(Pixel coordinate grounding data)
------

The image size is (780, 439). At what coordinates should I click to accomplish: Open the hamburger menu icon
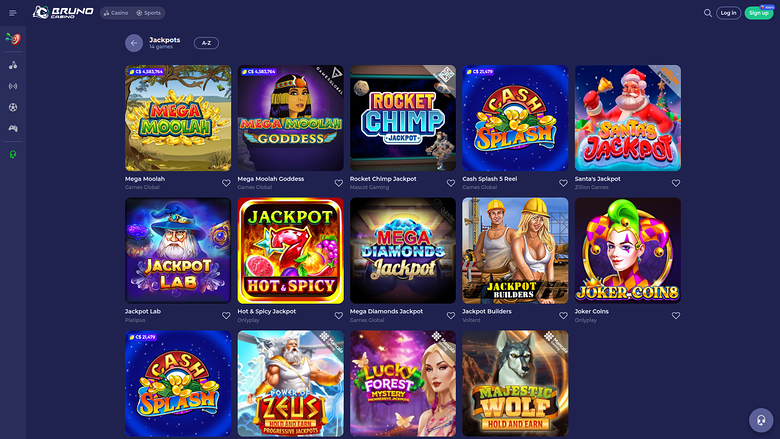(13, 13)
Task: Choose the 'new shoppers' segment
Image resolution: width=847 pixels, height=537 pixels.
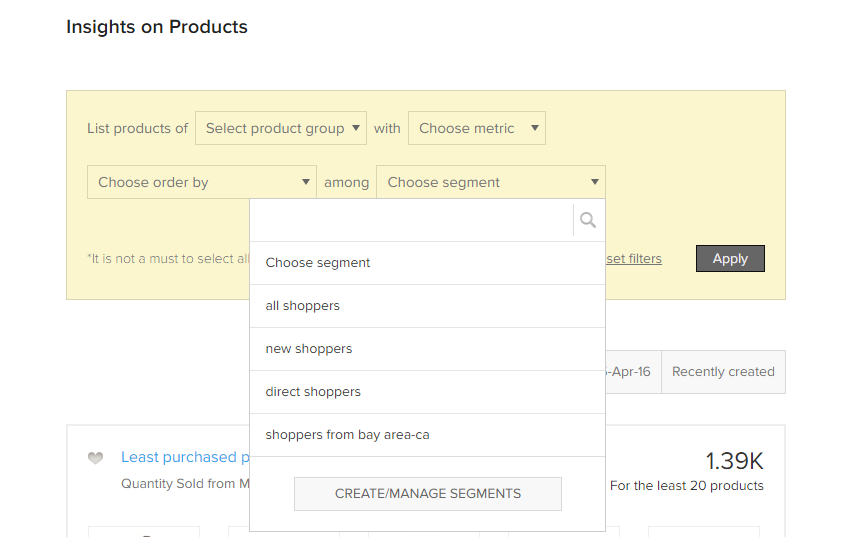Action: point(309,349)
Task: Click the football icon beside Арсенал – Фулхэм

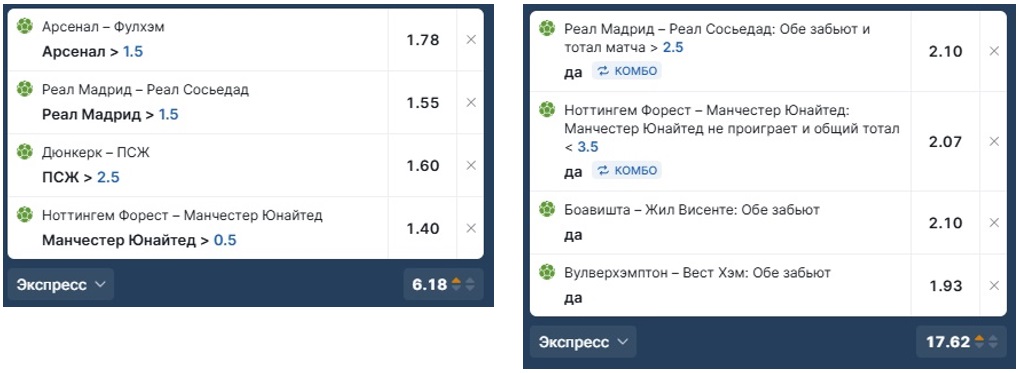Action: (25, 27)
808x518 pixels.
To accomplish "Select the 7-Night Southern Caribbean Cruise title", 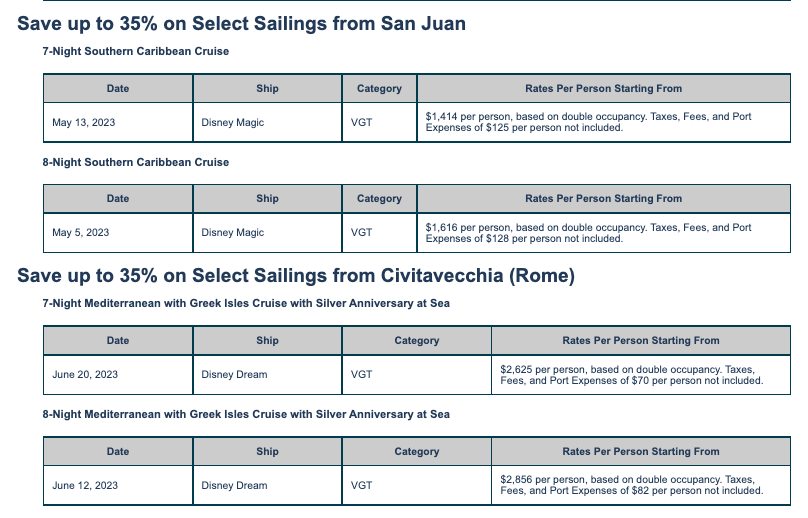I will (x=136, y=52).
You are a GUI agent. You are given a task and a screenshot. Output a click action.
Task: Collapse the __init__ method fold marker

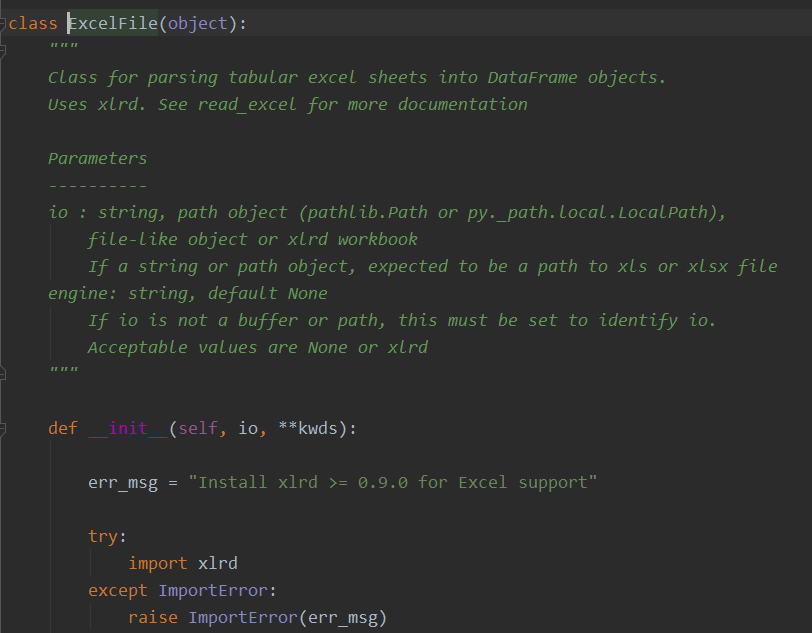tap(2, 428)
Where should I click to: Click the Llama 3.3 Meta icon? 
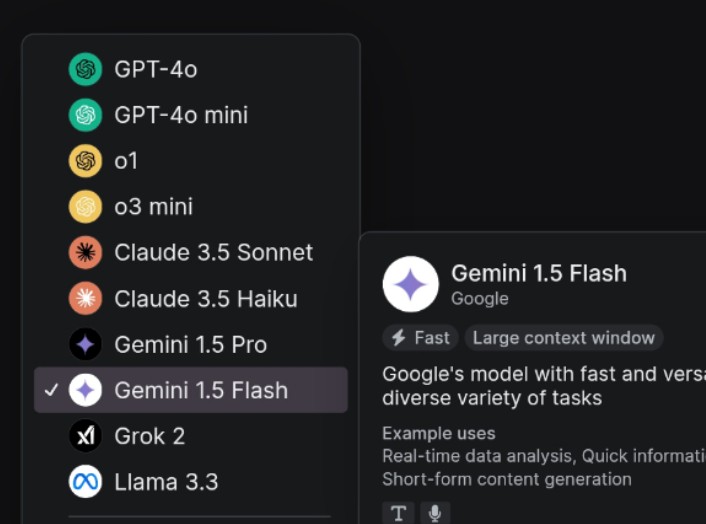tap(86, 482)
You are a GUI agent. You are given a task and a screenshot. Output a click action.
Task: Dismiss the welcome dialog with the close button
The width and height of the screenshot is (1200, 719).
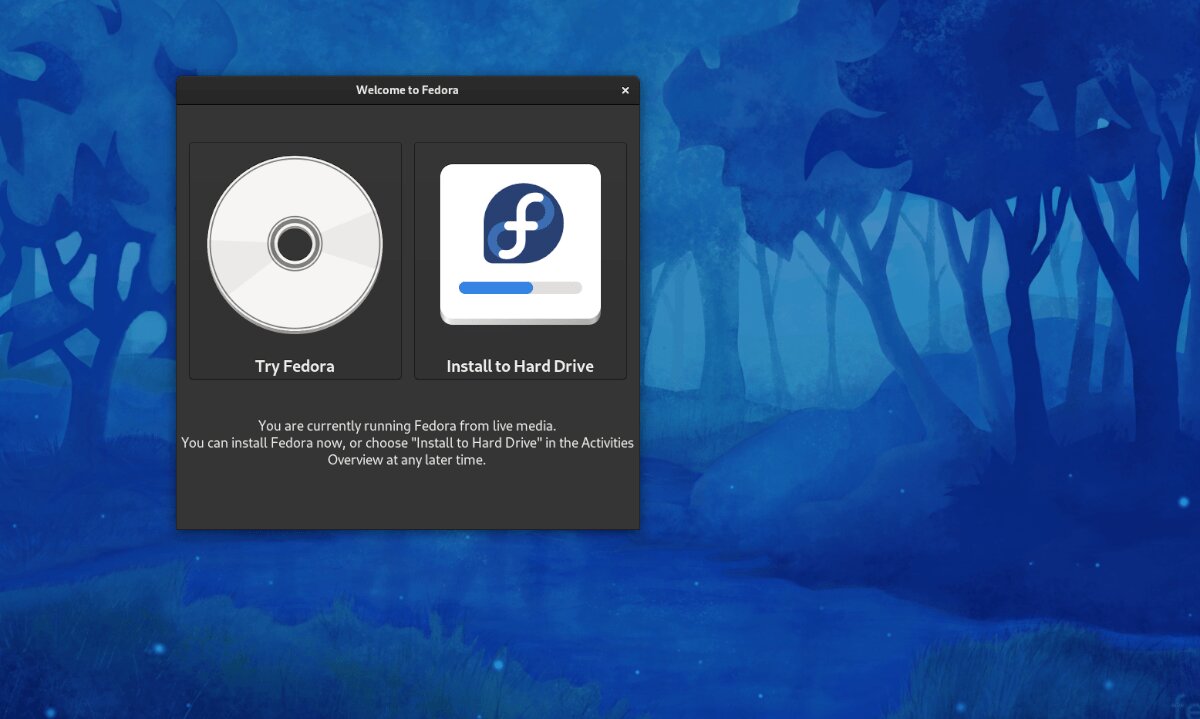pyautogui.click(x=625, y=90)
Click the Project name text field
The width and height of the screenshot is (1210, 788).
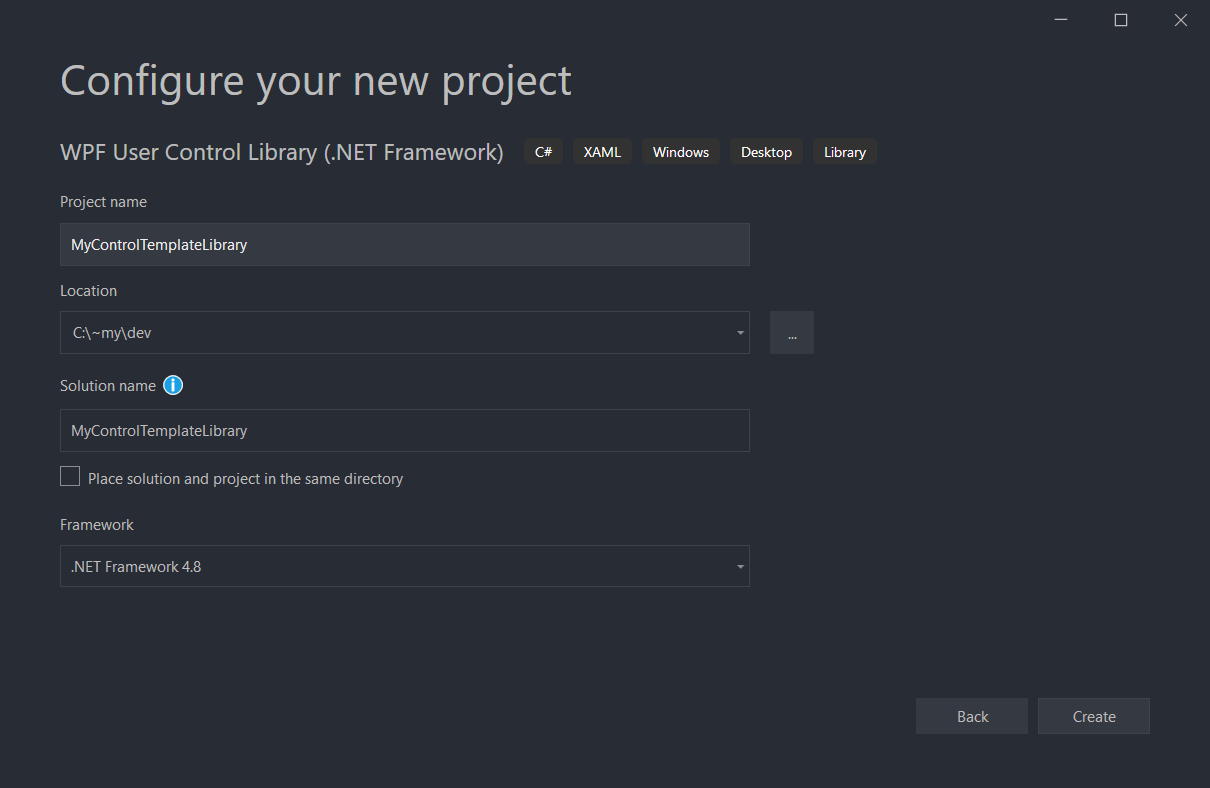point(404,245)
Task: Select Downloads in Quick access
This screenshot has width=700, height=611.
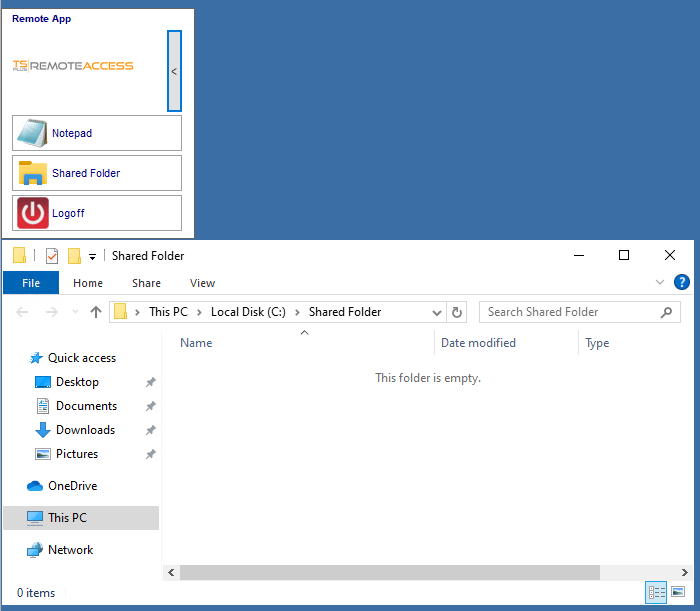Action: 85,430
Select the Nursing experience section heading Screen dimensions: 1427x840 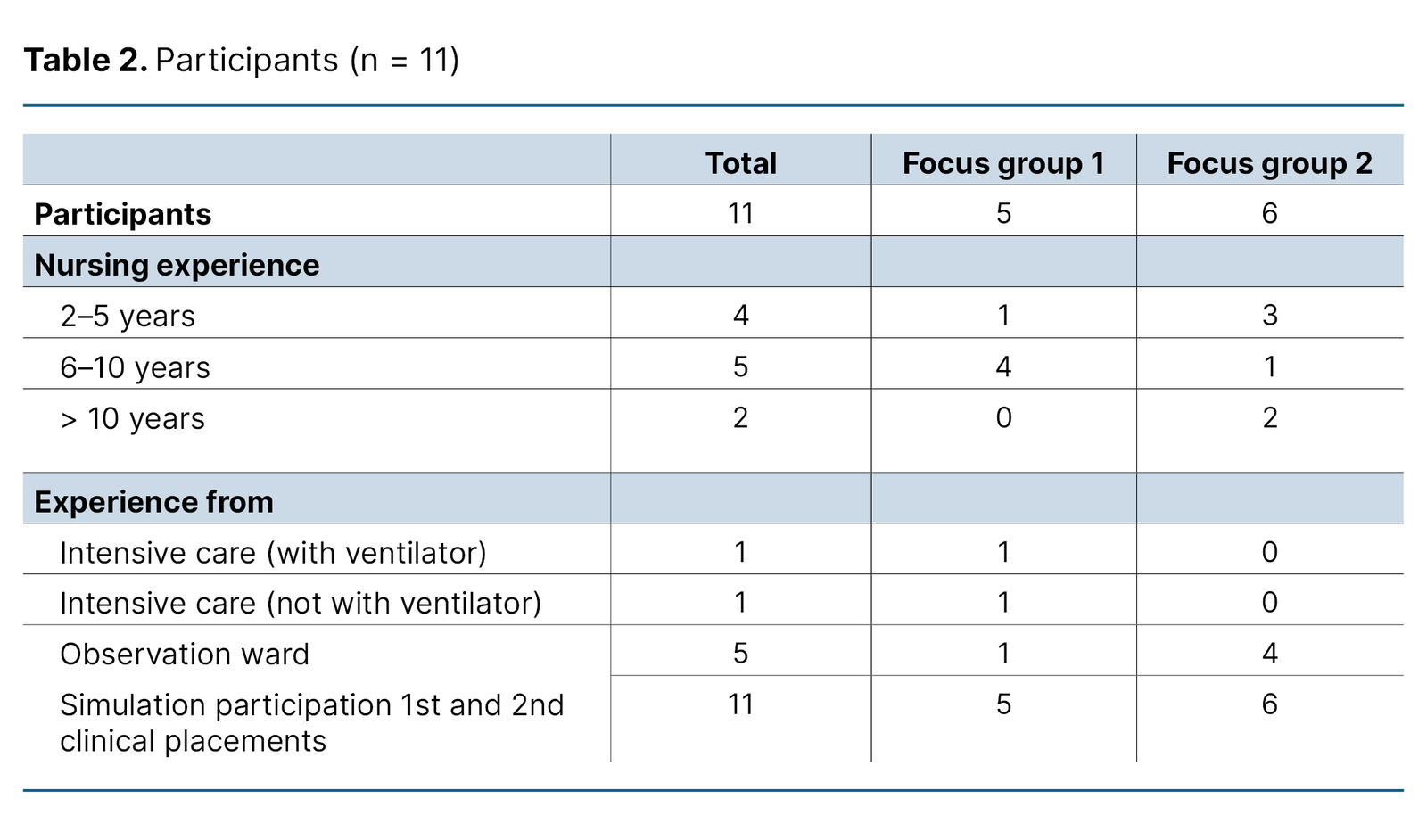click(x=177, y=265)
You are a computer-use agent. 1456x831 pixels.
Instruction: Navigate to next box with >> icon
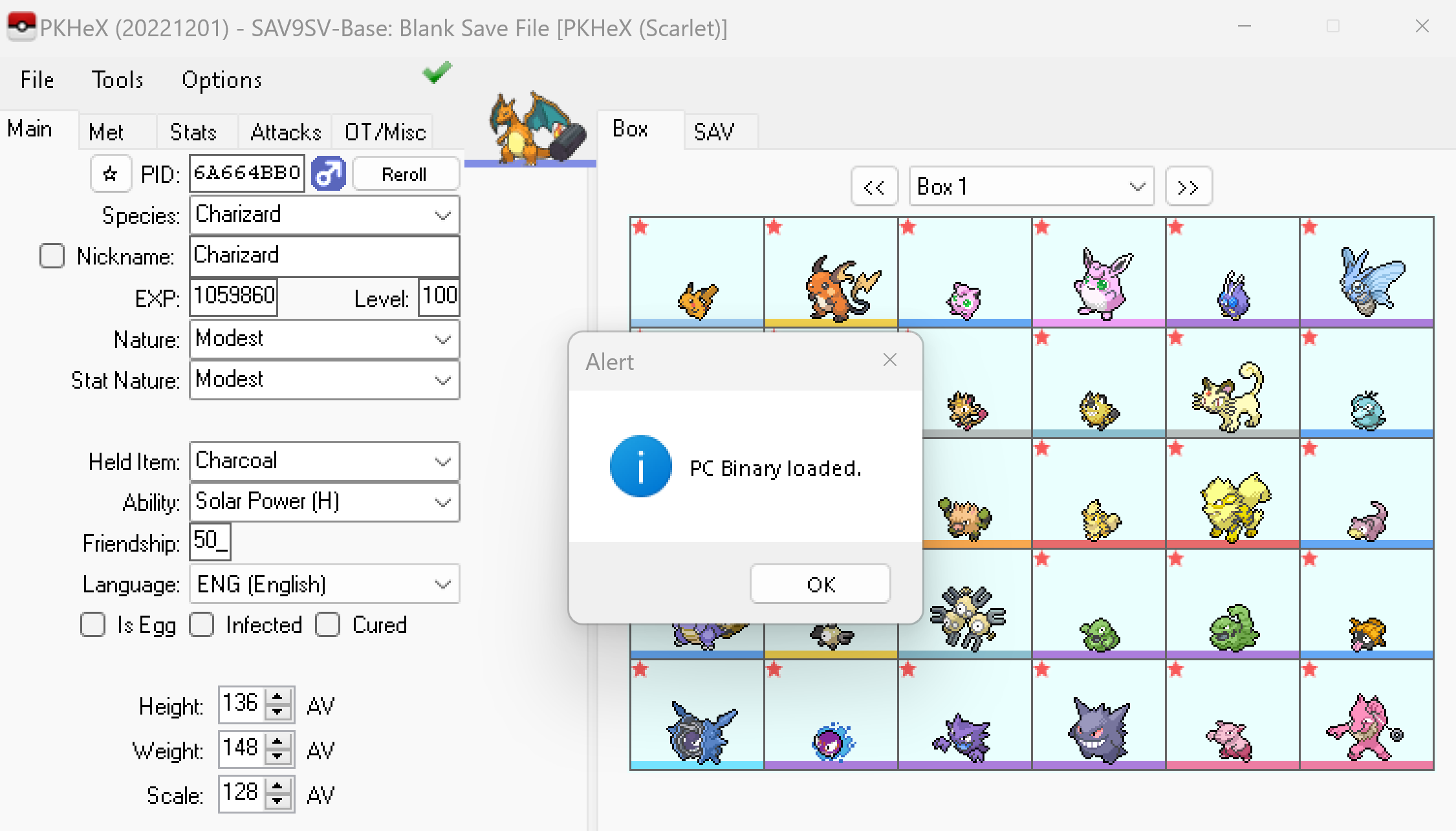click(x=1188, y=187)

------

Assignment: Would you please repeat only the lines above, beginning at the one that has "Where should I" and stopping after the one that has "Click the Project name text field", exactly and with no pictures?

Exercise result:
Where should I click to: Click the Llama 3.3 Meta icon? 
tap(86, 482)
You are a GUI agent. You are given a task and a screenshot. Output a click action.
Task: Dismiss the welcome dialog with the close button
The width and height of the screenshot is (1200, 719).
pyautogui.click(x=625, y=90)
Click the Project name text field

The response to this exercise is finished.